Income stocks with double-digit returns
At the end of December, Ferrexpo (LSE:FXPO) chief executive James North bought shares in the company. More specifically, he took shares worth a total of £181,174.78.
Trading and mining companies have struggled over the past year, partly due to volatile movements in iron ore prices. As a result, the share price has fallen by 48.5% during this period. This has helped drive the dividend yield higher to 13.34%.
I am cautious about these high-dividend-yielding stocks, as falling share prices may indicate the business will reduce its dividend per share in the future. However, with the CEO buying shares, I was tempted to invest a small amount of money.
Active investment manager
Another late December purchase came from Anne Wade, non-exec director at Group of People (LSE: EMG). He bought 15,000 shares in the business, worth £31,610.00.
The dividend yield of this stock is 5.27% compared to yesterday FTSE 250 average. The share price has averaged over the past year, which if there is a good performance for 2022.
Although there have been some outflows of client funds, the latest trading report confirms this “Investment performance continues to be a key differentiator”. If returns continue to be good, I don’t see why future dividends from profits won’t continue. These are the stocks I plan to buy in January.
Money in mining
In the last week of Christmas trading, Stuart Chambers of Anglo American (LSE:AAL) took 509 shares worth £15,824.81.

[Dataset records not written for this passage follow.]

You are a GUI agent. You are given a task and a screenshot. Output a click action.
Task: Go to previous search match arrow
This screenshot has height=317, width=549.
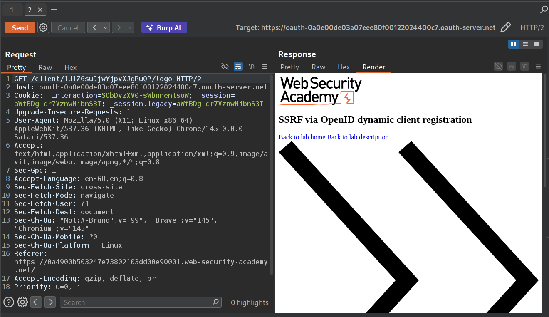36,302
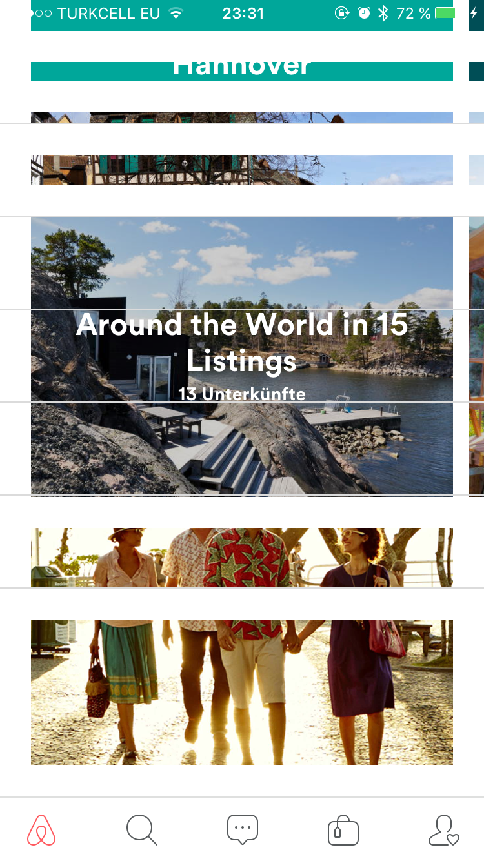Tap the 23:31 clock in status bar

coord(243,13)
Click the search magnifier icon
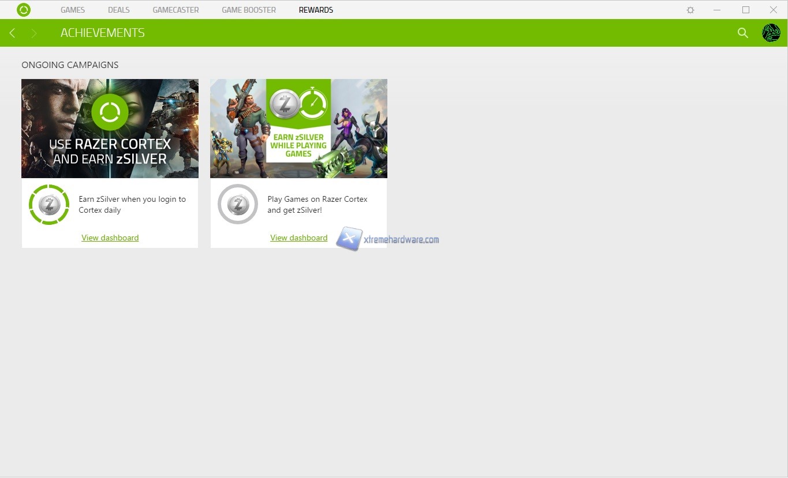Image resolution: width=788 pixels, height=478 pixels. coord(743,33)
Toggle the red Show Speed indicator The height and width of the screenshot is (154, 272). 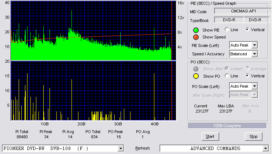[196, 37]
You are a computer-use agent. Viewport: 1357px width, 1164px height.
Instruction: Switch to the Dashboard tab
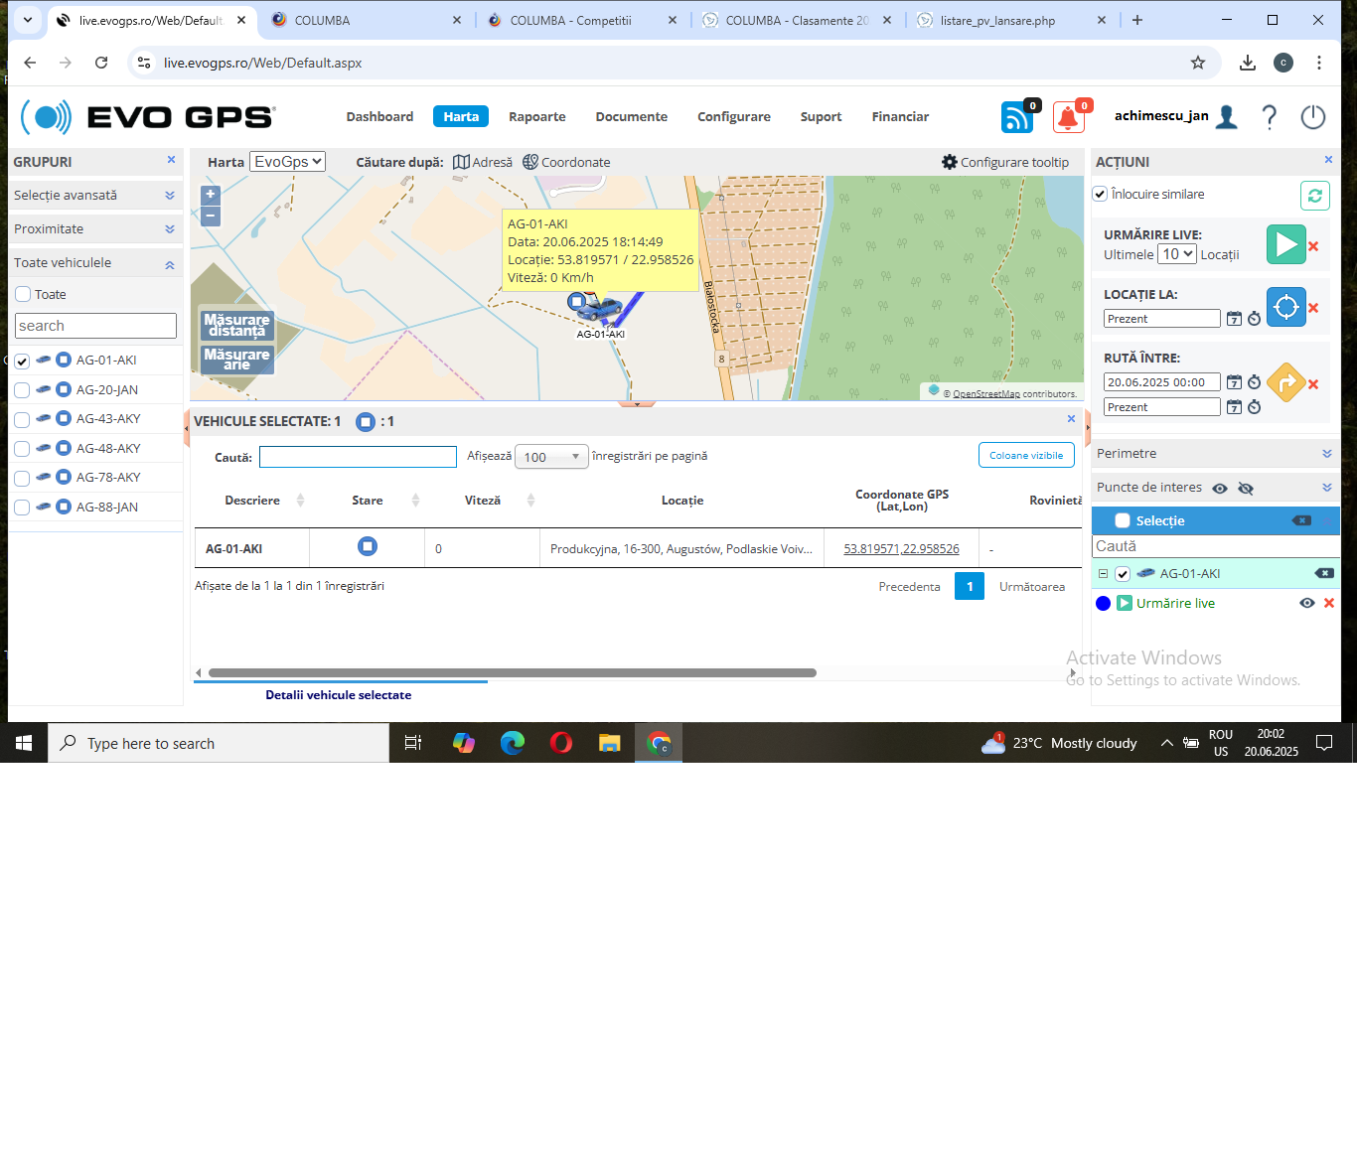pyautogui.click(x=379, y=117)
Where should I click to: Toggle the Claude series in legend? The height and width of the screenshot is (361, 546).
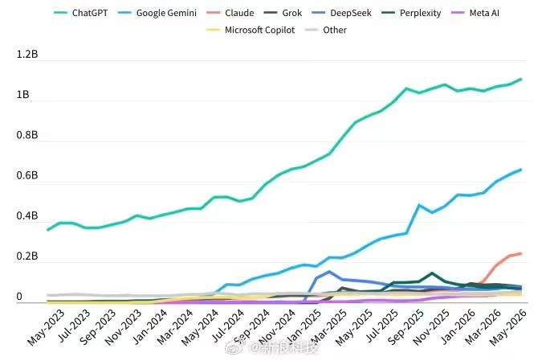point(230,13)
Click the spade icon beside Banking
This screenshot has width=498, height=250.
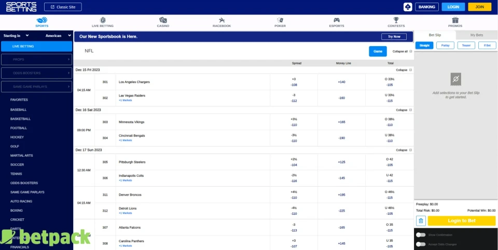408,7
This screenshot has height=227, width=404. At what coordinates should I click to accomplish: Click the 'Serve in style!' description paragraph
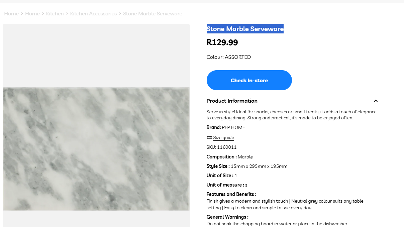(291, 115)
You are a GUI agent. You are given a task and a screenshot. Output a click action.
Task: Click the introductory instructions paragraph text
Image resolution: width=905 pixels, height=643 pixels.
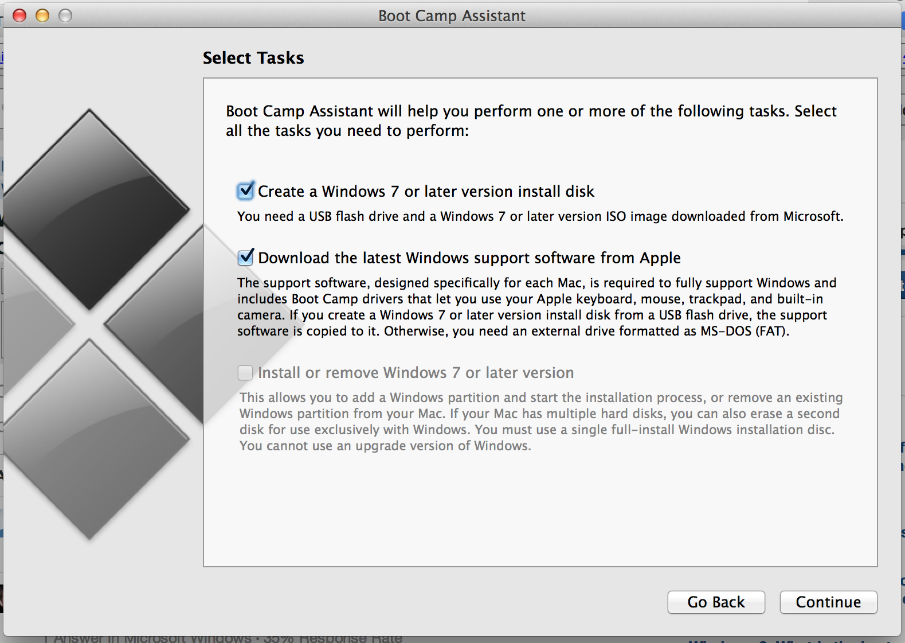[531, 120]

Mining companies performed well in the first half of last year amid volatility in commodity prices. However, it has revised its production guidance lower, with an update in December indicating that 2023 earnings per share will decline.
I think this is another case of a dividend stock with a high yield (6.13%) to watch out for. If global economic activity slows as expected these few years, the demand for metals should decrease. Although I think it’s unlikely that Anglo American will be unprofitable in 2023, I think it’s possible to reduce the dividend per share.
Therefore, I am considering investing a small amount of money here because of the yield, but only as part of a diversified dividend portfolio.